Pull out every line below that contains the word "agent".

---- Data records

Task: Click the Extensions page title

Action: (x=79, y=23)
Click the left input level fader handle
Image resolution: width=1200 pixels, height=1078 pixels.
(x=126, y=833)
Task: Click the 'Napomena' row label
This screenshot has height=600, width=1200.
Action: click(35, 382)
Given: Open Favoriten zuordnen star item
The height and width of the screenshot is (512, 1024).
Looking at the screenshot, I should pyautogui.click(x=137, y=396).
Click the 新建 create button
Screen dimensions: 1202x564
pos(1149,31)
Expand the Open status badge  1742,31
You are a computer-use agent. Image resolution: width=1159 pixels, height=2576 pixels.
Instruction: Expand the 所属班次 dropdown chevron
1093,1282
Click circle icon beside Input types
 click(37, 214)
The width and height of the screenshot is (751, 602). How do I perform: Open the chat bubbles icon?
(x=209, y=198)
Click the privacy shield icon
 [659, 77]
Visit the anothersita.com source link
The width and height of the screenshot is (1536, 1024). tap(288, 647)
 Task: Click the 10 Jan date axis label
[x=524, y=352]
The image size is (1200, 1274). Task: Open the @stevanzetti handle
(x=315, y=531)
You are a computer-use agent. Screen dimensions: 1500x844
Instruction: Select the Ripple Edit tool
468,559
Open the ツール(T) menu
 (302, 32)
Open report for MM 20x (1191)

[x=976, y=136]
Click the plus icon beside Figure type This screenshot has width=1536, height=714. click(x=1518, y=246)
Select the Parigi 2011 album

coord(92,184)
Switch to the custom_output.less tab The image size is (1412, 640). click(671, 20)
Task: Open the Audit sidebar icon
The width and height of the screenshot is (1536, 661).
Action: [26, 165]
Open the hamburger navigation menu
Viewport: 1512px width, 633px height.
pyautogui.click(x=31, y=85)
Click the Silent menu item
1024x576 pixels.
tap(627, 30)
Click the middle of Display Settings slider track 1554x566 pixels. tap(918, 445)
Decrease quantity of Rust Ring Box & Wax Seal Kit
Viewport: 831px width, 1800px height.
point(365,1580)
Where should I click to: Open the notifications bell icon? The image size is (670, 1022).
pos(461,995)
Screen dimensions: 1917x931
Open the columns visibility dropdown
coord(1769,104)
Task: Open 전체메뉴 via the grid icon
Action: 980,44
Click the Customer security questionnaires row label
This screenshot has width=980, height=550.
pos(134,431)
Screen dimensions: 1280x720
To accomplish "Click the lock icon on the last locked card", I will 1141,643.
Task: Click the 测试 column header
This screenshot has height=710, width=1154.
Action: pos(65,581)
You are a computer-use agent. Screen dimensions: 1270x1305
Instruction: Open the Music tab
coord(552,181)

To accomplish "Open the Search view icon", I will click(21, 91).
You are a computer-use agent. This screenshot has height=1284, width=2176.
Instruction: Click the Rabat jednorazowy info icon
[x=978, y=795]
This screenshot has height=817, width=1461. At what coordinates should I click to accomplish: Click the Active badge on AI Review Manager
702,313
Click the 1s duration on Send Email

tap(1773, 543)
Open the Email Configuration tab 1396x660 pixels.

--------

__Task answer__.
You are a computer-use agent. Image resolution: width=1159 pixels, height=2576 pixels.
You are a computer-use agent. Screen dimensions: 1500x844
You are a computer-use agent. Screen dimensions: 1270x1305
You are a computer-use agent. This screenshot has height=1284, width=2176.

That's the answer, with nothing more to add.